#### Your task:
A single number is expected: the count of lines in the records below that contain "cell".

+++

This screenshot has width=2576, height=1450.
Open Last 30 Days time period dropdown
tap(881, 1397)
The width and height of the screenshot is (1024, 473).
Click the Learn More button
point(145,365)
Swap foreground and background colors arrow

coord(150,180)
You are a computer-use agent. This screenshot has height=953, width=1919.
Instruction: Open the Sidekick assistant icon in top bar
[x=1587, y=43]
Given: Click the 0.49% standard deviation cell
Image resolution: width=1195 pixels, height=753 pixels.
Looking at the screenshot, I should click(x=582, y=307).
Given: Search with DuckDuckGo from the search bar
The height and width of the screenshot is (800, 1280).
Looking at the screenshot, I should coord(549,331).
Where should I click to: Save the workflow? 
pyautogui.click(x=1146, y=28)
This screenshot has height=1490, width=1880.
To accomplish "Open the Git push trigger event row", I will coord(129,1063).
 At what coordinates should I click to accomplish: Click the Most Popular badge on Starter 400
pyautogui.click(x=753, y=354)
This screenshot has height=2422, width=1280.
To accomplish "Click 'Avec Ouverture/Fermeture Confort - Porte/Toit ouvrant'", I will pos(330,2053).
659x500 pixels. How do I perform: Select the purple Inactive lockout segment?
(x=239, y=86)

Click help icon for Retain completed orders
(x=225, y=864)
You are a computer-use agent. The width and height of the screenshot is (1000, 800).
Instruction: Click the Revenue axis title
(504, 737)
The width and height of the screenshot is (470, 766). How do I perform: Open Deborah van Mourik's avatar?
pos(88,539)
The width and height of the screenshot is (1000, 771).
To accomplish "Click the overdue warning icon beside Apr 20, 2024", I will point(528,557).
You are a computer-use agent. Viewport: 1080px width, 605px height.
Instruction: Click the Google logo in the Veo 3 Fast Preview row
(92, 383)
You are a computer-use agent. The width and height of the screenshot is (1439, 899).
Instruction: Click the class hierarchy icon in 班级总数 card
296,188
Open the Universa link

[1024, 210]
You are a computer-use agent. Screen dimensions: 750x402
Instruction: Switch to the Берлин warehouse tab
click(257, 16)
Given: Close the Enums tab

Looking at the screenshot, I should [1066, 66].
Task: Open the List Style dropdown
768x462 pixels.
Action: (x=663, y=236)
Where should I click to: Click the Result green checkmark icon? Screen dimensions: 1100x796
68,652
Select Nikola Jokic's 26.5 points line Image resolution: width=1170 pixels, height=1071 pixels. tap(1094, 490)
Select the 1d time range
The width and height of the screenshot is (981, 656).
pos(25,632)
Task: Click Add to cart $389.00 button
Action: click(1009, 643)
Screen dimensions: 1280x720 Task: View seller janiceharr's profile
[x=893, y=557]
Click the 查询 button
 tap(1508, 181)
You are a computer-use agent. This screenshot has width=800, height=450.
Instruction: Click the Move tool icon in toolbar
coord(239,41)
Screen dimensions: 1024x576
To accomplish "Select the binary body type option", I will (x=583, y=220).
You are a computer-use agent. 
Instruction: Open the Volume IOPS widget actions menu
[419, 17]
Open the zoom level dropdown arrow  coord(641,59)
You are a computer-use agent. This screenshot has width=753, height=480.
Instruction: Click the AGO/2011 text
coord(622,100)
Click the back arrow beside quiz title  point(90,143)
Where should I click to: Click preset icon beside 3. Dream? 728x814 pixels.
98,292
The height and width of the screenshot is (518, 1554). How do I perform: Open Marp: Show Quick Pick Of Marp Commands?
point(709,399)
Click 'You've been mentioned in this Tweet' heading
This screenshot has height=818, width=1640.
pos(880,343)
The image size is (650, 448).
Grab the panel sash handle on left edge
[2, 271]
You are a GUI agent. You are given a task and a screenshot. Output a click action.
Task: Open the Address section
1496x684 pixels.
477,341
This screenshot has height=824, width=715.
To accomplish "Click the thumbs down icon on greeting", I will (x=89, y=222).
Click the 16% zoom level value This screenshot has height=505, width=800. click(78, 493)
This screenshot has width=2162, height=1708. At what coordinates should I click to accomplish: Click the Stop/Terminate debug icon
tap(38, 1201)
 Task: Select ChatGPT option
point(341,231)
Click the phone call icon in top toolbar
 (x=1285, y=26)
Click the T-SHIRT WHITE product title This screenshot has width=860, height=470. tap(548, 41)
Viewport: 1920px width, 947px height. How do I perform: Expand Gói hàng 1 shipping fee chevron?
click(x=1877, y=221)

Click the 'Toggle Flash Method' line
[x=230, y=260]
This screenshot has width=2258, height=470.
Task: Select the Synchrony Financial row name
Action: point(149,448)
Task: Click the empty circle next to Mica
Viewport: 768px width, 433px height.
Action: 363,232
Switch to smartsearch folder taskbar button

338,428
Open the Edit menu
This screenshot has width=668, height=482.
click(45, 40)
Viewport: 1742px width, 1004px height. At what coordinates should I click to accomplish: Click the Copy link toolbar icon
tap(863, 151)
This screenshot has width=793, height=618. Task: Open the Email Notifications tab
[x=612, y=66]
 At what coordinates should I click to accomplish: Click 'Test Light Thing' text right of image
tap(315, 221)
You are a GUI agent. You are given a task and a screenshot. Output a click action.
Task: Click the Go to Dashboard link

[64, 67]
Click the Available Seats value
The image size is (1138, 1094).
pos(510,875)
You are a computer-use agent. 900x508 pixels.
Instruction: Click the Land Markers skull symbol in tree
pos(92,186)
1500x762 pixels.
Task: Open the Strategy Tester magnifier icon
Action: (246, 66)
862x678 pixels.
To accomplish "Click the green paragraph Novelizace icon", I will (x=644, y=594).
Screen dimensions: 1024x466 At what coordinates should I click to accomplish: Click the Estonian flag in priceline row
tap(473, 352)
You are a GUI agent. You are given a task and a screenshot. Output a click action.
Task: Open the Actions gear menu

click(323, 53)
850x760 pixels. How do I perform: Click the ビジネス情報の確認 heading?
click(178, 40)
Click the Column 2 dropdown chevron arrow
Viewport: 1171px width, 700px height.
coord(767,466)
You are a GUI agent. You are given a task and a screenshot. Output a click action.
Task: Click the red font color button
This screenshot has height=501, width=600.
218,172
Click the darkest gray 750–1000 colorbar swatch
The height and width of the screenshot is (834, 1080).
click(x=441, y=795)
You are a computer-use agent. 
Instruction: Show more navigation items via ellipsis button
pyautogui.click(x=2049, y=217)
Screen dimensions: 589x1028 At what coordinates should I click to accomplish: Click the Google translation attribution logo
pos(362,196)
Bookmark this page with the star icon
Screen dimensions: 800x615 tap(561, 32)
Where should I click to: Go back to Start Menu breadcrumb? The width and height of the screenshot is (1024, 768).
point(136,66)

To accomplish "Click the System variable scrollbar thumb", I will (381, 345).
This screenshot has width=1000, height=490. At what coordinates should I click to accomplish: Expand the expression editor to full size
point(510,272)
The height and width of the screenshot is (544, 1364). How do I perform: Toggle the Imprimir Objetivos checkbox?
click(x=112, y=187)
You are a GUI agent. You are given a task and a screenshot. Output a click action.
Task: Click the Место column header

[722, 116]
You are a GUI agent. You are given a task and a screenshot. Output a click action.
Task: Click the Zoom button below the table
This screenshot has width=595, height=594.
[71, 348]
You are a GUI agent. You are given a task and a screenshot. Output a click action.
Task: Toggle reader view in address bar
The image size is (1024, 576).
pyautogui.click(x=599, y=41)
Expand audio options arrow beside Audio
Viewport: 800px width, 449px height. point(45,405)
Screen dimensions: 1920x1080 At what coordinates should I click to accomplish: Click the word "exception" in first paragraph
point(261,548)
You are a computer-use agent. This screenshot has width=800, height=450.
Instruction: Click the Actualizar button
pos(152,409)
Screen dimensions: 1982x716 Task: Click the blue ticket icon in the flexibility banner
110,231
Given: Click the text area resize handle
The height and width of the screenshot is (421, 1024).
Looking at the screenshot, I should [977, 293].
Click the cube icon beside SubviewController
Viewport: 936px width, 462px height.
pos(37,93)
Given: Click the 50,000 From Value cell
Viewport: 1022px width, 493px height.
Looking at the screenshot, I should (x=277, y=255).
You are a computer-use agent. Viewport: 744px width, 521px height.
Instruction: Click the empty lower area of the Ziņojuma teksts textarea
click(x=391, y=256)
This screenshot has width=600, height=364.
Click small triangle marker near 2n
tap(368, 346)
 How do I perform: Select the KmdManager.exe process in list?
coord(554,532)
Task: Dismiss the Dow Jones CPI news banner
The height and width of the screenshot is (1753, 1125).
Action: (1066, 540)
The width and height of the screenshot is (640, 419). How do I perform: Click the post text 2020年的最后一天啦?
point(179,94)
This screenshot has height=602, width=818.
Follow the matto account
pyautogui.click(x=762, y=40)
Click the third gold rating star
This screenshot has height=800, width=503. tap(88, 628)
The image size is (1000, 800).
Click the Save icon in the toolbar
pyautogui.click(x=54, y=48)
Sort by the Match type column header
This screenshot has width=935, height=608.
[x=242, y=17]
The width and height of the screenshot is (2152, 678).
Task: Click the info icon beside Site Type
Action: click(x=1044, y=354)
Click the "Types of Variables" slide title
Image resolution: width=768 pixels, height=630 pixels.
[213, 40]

+++

#### Answer for the task:
2